Association between admission delay and adverse outcome of emergency medical patients.

Emerg Med J 2013 Apr 5;30(4):320-3. Epub 2012 May 5.

Department of Medicine, Faculty of Medicine, Ramathibodi Hospital, MahidolUniversity, Bangkok, Thailand.

Aim: To determine whether admission delay (lead-time) and other factors are associated with hospital mortality rates of emergency medical patients.

Methods: Patients presenting with emergency conditions during August to November 2009, and admitted to medical wards, including intensive care units, were enrolled. The time each patient spent in the ED, and other parameters were recorded. The primary outcome was the association between lead-time and hospital mortality. The secondary outcome was the association between lead-time and delta Modified Early Warning Score (MEWS) (MEWS at ward - MEWS at ED).

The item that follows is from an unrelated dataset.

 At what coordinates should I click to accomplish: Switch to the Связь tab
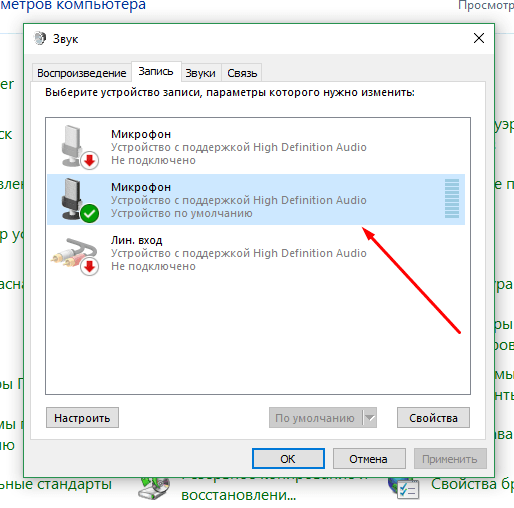click(x=242, y=73)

Results: 381 cases were analysed. The overall mortality rate was 8.9%. By univariate analysis, the significant factors associated with mortality outcome were lead-time, ECOG (Eastern Cooperative Oncology Group) score, MEWS at ED, delta MEWS and sepsis. By multivariate analysis, the remaining significant factors were MEWS at ED, delta MEWS and sepsis. There was no significant relationship between delta MEWS and lead-time. In a sub-group of patients admitted to intensive care units, however, there was a positive correlation between lead-time and delta MEWS.

Conclusion: MEWS, delta MEWS and sepsis were predictors of hospital mortality in emergency medical patients. Lead-time was not associated with mortality, which could be due to benefits of various treatments initiated in the ED. In patients requiring intensive care, however, the longer lead-time probably led to higher MEWS and mortality.